U.S. Losing the World's Biggest Manufacturing Race: Electric Vehicles - jseliger
https://www.forbes.com/sites/paulbledsoe/2019/04/08/america-is-losing-the-worlds-biggest-manufacturing-and-climate-race-electric-vehicles/#3d9a2da111e1
======
woodandsteel
This article has it exactly right. The EV revolution is about to happen. That
is because plunging battery prices mean that in another two or three years EV
sticker prices for larger cars will match that of ICE's, and in following
years will match for smaller ones. [https://cleantechnica.com/2019/04/17/bnef-
shocker-electric-c...](https://cleantechnica.com/2019/04/17/bnef-shocker-
electric-cars-price-competitive-in-2020-as-battery-costs-plummet/)

Given that operating expenses for EV's are much lower, market demand will
suddenly swing over to EV's. The only limit to growth will be how fast battery
production and EV production will be able to expand. And this will turn the
auto industry, and everything associated with it, on its head.
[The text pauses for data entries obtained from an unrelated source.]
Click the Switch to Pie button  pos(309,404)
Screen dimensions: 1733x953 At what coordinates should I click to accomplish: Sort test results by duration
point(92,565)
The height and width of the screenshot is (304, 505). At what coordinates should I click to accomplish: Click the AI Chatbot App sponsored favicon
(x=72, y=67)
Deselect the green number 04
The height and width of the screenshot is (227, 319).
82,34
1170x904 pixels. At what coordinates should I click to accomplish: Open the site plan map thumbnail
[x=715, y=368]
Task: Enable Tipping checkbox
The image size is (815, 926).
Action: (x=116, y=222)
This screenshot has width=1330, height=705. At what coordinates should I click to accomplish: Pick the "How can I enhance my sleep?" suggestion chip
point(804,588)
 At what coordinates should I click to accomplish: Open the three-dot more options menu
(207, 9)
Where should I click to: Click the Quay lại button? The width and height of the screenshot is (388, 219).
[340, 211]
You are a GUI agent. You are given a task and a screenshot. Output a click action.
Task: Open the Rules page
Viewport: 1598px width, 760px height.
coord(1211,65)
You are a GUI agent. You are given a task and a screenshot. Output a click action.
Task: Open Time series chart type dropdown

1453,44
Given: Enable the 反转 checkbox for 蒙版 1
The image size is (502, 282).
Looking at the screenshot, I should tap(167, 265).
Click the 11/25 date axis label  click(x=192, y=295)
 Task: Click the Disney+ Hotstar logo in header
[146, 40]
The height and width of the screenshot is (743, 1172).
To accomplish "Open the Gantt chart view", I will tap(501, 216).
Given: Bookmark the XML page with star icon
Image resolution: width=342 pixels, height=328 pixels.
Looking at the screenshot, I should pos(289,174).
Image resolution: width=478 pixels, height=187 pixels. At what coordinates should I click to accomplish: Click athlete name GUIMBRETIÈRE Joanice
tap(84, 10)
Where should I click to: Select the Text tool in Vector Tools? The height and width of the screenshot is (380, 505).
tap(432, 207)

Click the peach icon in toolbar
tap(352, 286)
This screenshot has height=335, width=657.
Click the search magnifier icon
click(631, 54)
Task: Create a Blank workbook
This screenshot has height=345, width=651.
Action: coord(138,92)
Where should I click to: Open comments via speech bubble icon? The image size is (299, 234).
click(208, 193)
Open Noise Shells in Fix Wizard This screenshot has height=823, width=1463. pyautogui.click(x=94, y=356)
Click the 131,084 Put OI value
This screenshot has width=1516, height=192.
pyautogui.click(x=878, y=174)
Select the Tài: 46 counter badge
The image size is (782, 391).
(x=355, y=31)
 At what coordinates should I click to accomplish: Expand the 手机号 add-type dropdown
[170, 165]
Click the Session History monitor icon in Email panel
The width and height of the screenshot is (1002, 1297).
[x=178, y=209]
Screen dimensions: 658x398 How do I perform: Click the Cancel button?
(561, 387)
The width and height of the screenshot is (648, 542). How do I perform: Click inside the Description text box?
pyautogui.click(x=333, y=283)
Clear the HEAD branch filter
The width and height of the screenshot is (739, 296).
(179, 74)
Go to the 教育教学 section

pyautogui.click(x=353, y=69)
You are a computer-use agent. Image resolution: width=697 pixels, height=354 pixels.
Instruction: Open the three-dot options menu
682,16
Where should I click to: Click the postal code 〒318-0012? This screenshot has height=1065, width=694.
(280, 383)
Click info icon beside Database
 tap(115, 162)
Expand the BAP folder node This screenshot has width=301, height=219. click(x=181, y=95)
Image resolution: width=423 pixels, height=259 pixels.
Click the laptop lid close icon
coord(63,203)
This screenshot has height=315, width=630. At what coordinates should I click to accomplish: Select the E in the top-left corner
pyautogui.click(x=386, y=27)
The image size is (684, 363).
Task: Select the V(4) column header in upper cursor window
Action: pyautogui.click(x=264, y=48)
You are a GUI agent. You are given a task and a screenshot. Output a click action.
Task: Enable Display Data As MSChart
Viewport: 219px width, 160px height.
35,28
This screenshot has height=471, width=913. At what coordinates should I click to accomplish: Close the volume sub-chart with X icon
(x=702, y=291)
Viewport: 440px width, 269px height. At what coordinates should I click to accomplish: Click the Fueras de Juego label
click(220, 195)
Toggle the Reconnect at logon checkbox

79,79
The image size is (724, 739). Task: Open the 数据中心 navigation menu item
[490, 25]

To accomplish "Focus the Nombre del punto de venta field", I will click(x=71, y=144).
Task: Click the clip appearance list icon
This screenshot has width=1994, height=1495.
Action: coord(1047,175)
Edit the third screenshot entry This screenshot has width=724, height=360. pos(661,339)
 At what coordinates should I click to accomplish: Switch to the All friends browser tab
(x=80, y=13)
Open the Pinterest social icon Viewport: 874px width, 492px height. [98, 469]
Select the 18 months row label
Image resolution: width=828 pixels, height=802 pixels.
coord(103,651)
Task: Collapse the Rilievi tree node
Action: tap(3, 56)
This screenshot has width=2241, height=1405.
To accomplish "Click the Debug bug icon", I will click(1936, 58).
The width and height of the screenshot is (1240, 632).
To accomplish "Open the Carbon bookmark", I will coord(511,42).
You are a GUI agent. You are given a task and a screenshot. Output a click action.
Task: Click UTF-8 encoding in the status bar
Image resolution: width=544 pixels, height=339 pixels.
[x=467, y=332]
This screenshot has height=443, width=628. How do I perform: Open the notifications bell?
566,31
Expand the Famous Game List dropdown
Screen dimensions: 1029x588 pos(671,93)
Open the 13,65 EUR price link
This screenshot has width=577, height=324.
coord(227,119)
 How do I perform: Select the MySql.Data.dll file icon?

What past history shows is that when there is a radical technical revolution
like this, many if not all of the incumbents will go out of business, and many
if not all of the new market leaders will be startups. And the transition is
not an easy one, it is not like and ICE manufacturer can just decide one day
to start making EV's and be doing so a year later. It takes years to develop
the expertise and supply chain.

So the companies that are not pushing hard today are going to be in very
serious trouble in a few years. And at present that includes most American
manufacturers. Only GM seems semi-serious. And that in turn means the
government should be doing everything right now to encourage them to get to
work on EV's.

One final point. There is endless coverage about Tesla, and it certainly
deserves a great deal of attention. But the press is largely missing the
important story, which is that the EV revolution is starting to get going all
around the world.